CATSBusters
Insufficient access to and expertise in mathematics negatively impacts the lives, careers, and incomes of many Kentuckians. It’s not uncommon for talented high school students to reach the limits of their schools’ mathematics program by the end of their junior year. While students living near colleges and universities may have the opportunity to take advanced courses, rural students are typically excluded by cost and logistics. The lifetime costs to these students are enormous. They enter college less prepared than they were at the end of their junior year. The complement of this problem is that UK typically provides calculus instruction to about 600 students per year and projects bachelor’s degree graduates in science, technology, engineering, and mathematics (STEM) of about 500 annually. The absence of more mathematically well prepared Kentucky students means that Kentucky will not have the scientists, engineers, technologists, and mathematicians needed to move our economy forward. We will remain at a competitive disadvantage nationally and globally in the 21st century.

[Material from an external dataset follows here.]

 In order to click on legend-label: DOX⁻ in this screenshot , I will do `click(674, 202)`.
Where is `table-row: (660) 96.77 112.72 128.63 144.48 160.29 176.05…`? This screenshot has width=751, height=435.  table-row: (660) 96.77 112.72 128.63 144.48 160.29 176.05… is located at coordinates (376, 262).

High School-College Math Improvement Program
Paul Eakin, Ken Kubota and Carl Eberhart in the UK College of Arts and Sciences Mathematics Department, aim at improving the advanced math skills of Kentucky's entering college freshmen. Without this intervention, these students will fall behind schedule for STEM careers. More frequently, their inability to compete with better prepared students will mean that they will move away from STEM disciplines.

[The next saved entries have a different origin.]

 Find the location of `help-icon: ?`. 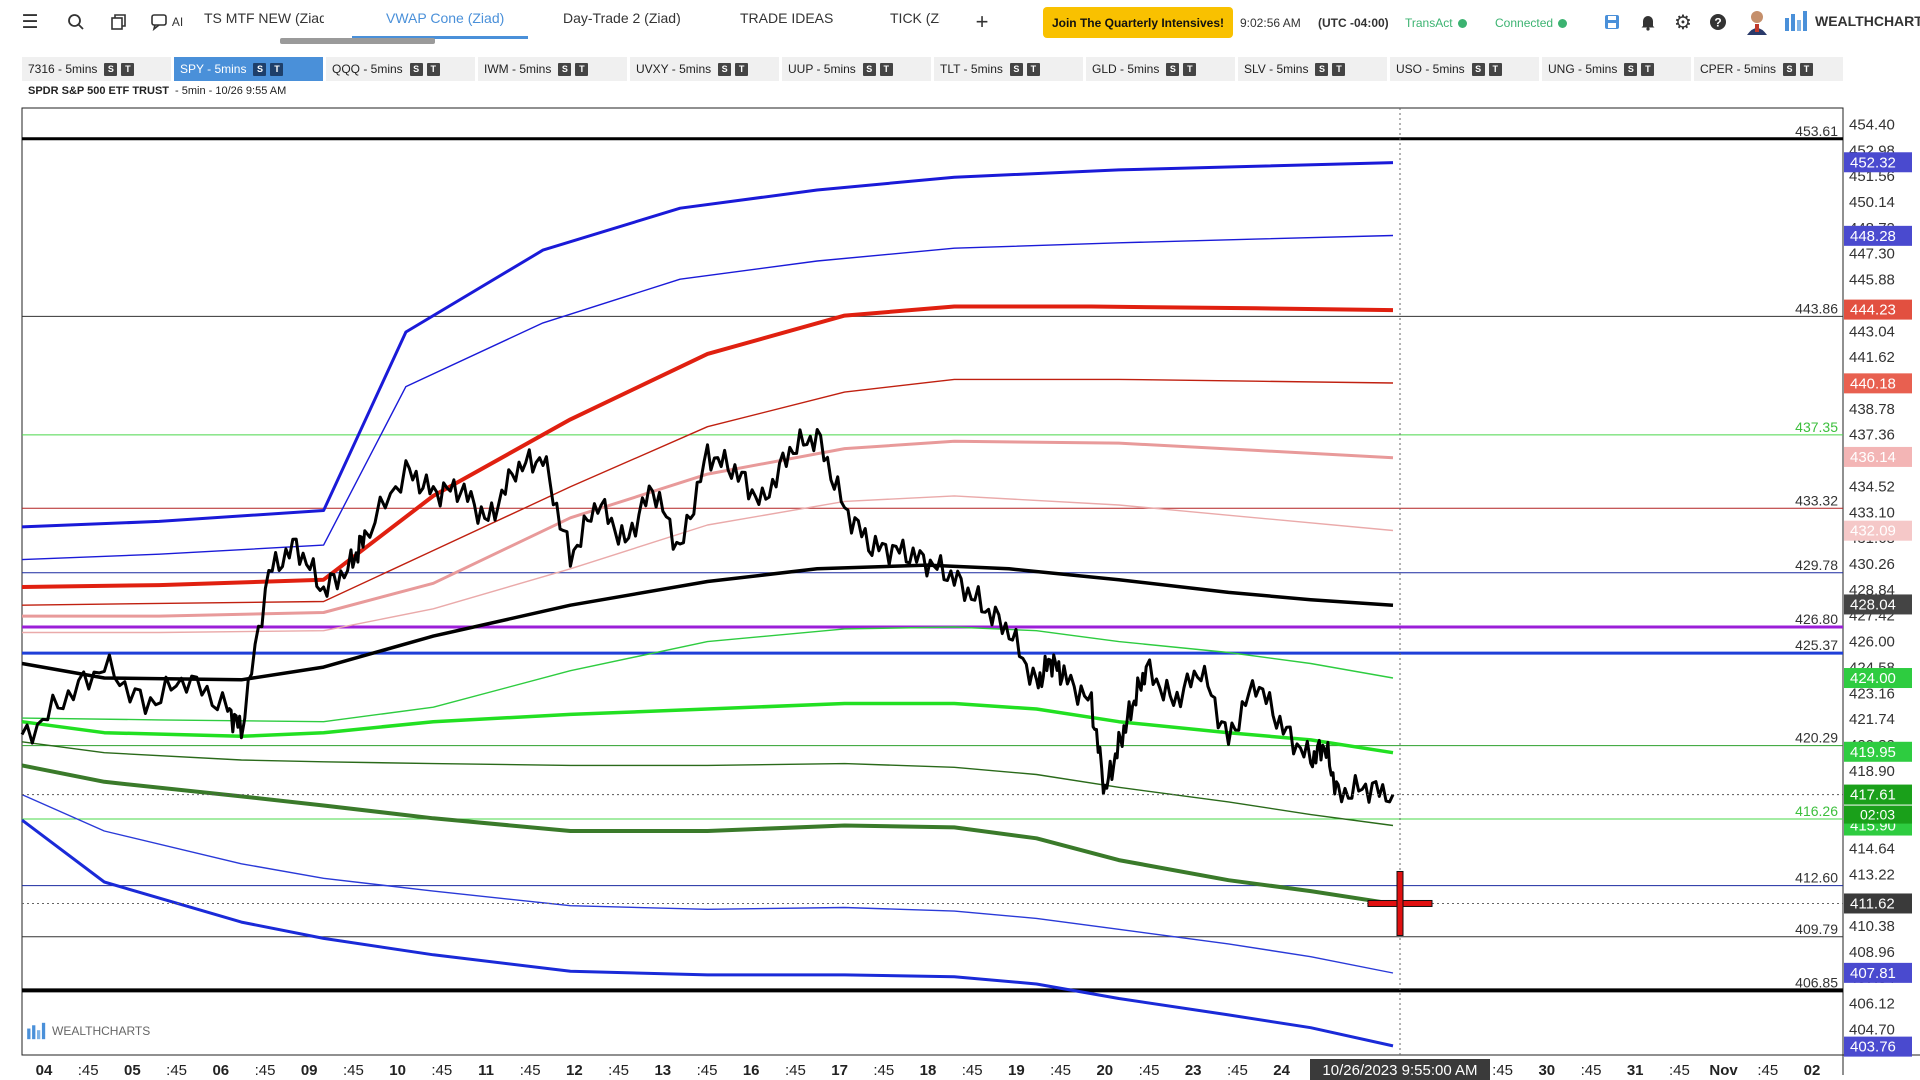

help-icon: ? is located at coordinates (1718, 22).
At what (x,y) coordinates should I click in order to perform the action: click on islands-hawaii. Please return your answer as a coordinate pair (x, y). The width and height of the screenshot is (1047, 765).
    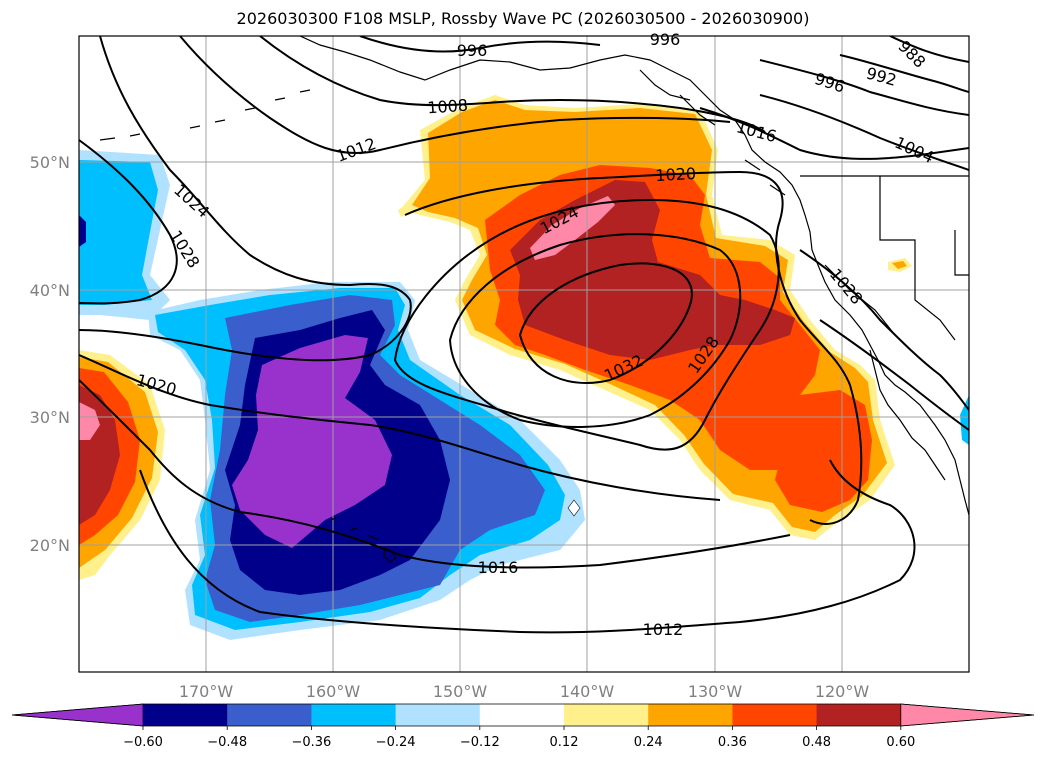
    Looking at the image, I should click on (363, 540).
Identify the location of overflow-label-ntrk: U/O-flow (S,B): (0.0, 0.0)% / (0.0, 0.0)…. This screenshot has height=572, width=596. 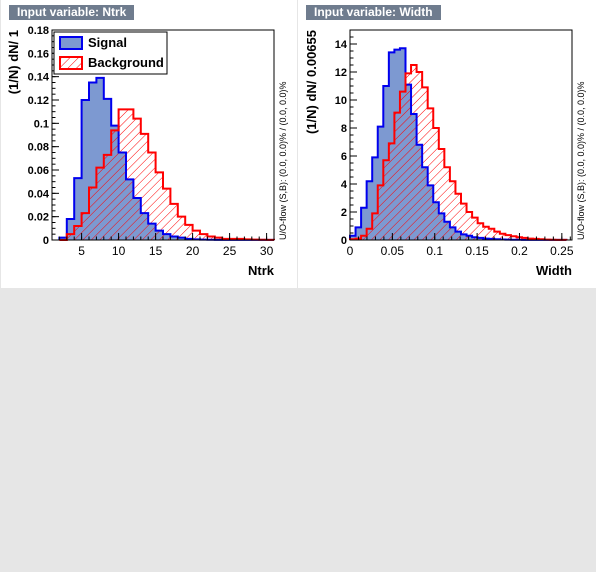
(283, 160).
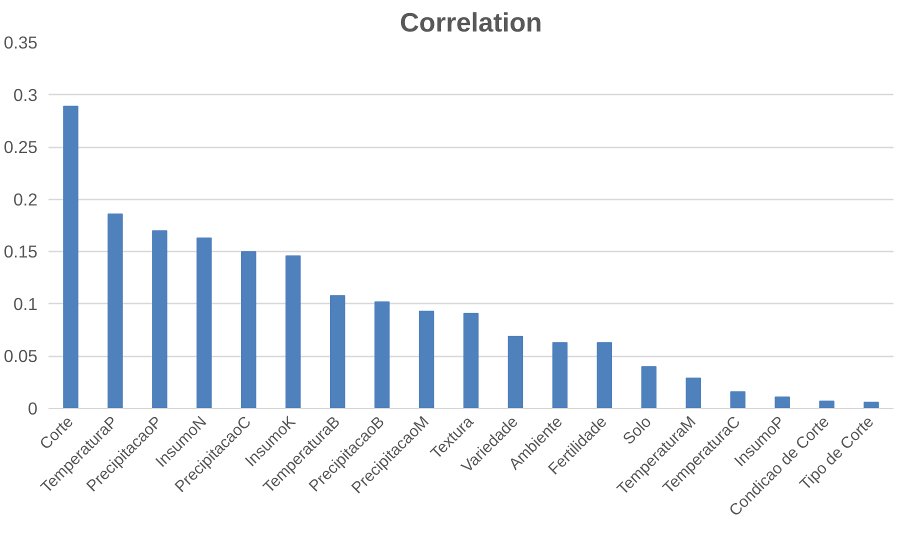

The project partners UK with the National Science Foundation, the U.S. Department of Education, and the Kentucky Department of Education to develop specific mathematics courses to prepare students for business calculus and scientific calculus. This program provides professional development currently to teachers in rural counties via weekly two-hour online sessions.
Objectives
The project focuses on development of new instructional technologies and the application of new approaches to local and distance learning with particular emphasis on teacher support and professional development.
Future Plan
In 2006 the program began the transition from the pilot phase to moderate implementation. By the end of summer 2006 approximately 250 Eastern Kentucky math and science teachers had received the equipment and training to allow long-term participation in the project instructional and communications environment. This was followed in the 2006-2007 school year by programs of courses, seminars, and workshops, through UK and other institutions, which included access to college-level mathematics for advanced students of these teachers.
The current research and development program includes experiments in direct technology-based classroom assistance for teachers (remote teaching assistants) and web-based homework interfaces that "understand" student responses using geometric vocabularies.

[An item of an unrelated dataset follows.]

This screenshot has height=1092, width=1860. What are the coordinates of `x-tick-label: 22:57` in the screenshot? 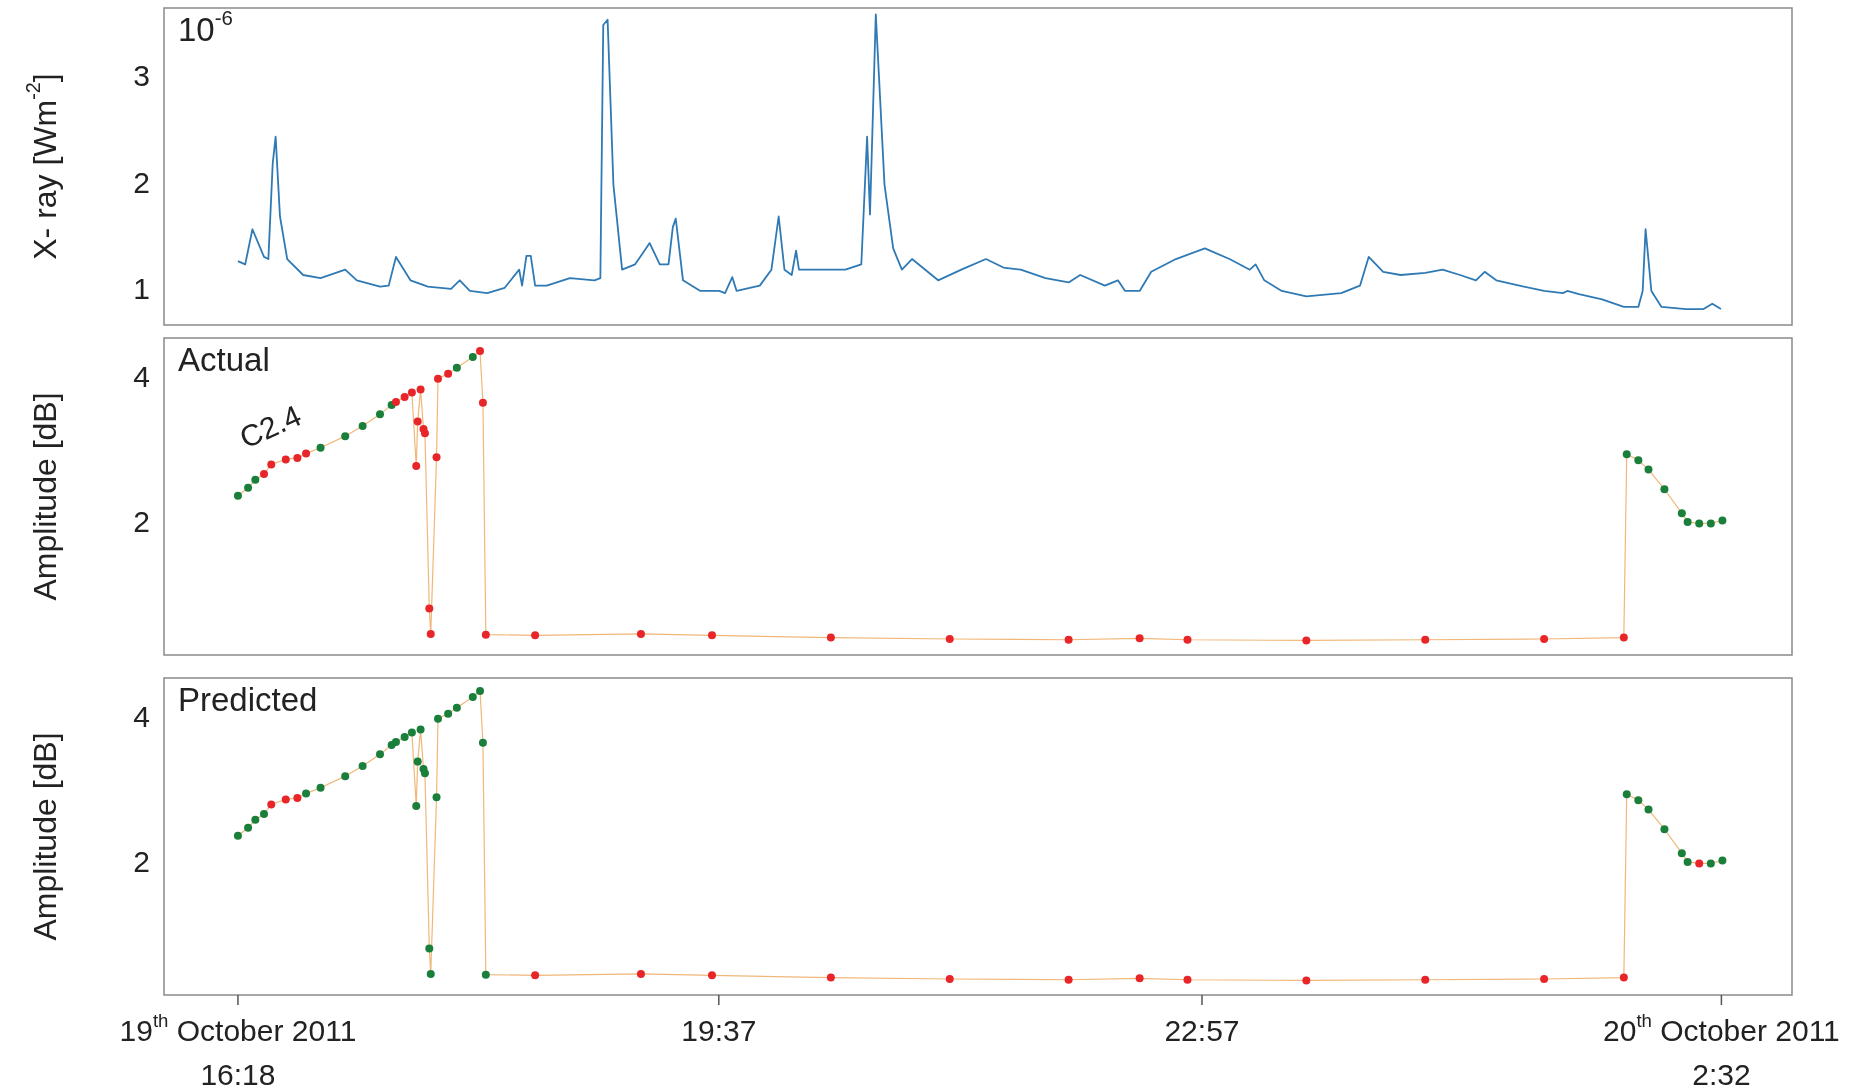 It's located at (1202, 1031).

Actions and Outcomes to Date
CATSbusters, now renamed as Access to Algebra, has made great strides since its inception. Working in conjunction with and drawing support from the National Science Foundation funded Appalachian Math Science Partnership (AMSP) and the UK Appalachian Minority Science, Technology, Engineering, and Mathematics Majors (AMSTEMM) programs, Access to Algebra has created and successively refined a successful professional development program for high school mathematics teachers, a college algebra textbook, and a distance learning delivery, interaction, response, and secure testing system. These advances have resulted in multiple semesters in which selected high school students, working with their high school teachers and UK mathematics faculty by distance learning, have taken and completed an essentially identical UK college algebra course as that experienced by on-campus UK students and have done so with A – B course grade percentages essentially the same as on-campus UK students.
The technical components leading to this success are many and important. They include: creating partnerships with schools; selecting high school mathematics faculty for inclusion in the project, collaborating with them on an ongoing basis, and providing a year-long professional development experience to increase their grounding in mathematics; creating and refining distance learning systems capable of working with mathematical symbols and making these available to participating high school students and faculty; writing and refining a textbook for use in the course; securing UK course scholarships for participating high schools; and piloting and revising the program in successive semesters to enhance benefits.
The systems developed for this course have led to the creation of a statewide mathematics placement program under the auspices of the Kentucky Council on Postsecondary Education. The partnership is developing, testing, and implementing a set of common statewide mathematics placement tests. The initial instruments for college algebra and developmental mathematics are installed in the new Kentucky Mathematics Placement Exam system. The system is in pilot use at AMSP partners Eastern Kentucky University and Kentucky State University and will be tested throughout the 2007-2008 school year, with final implementation scheduled for summer 2008.
Secondary school teachers have requested similar instruments for middle school placement in transition to high school. Preliminary work on such an instrument is underway.